Our study also found that patients with radiocephalic AVF cannulation success had longer mean durations of compliance to exercise therapy. Although this finding was not statistically significant, we postulate that a longer duration of compliance to pre-operative exercise therapy would significantly benefit AVF maturation in a study with a larger sample size.
Limitations
Inter-assessment variability and environmental factors can affect cephalic vein diameter measurements. This effect was minimized by performing ultrasound investigations in a room with a preset temperature and by measuring the diameters from pre-set anatomical landmarks. All ultrasound images were also uploaded, to be allowed to be reviewed by the study team in case of significance discrepancies. Lastly, surgeons were allowed to choose between local anesthesia and regional anesthesia.

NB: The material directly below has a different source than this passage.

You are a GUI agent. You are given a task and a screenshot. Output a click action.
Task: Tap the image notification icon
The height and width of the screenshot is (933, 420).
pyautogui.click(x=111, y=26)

This might also have been a confounding factor, although it is generally accepted that both methods of anesthesia are comparable in AVF creation with respect to the resulting primary failure rates. 21
Conclusion
In agreement with pre-existing literature, our pilot study shows that there is a trend towards increased venous diameters after exercise therapy, reaching statistical significance in subjects adherent to the prescribed exercise regime. While not statistically significant, patients with AVF maturation and cannulation success also had a longer mean completion of exercise days. Further studies can explore the inclusion of control groups, and trial more intensive or longer durations of exercise as the prescribed intervention.
Footnotes
Acknowledgements
We thank the vascular sonographers at the Tan Tock Seng Hospital Vascular Diagnostic Laboratory for their assistance in obtaining vascular measurements essential towards the analysis in our study. We also thank the Tan Tock Seng Hospital Pitch for Fund program for their kind funding.
Author contributions
Study conception: EY, LZJ Data collection: SL Data analysis: EY, SL, LZJ, CWO Manuscript preparation: CWO, EY, LZJ Critical review and revision, final approval: All authors Accountability for all aspects of the work: All authors.
Declaration of conflicting interests
The author(s) declared no potential conflicts of interest with respect to the research, authorship, and/or publication of this article.
Funding
The authors disclosed receipt of the following financial support for the research, authorship, and/or publication of this article: This study was supported in part by funding by the Tan Tock Seng Hospital Pitch for Fund Program (PFFP20-06) as an investigator-initiated study.
Ethical approval
The National Healthcare Group, Domain Specific Review Board (DSRB) reviewed and approved this study protocol (DSRB Ref: 2019/00,831).
Informed Consent
Written informed consent was obtained from the patient(s) for their anonymised information to be published in this article.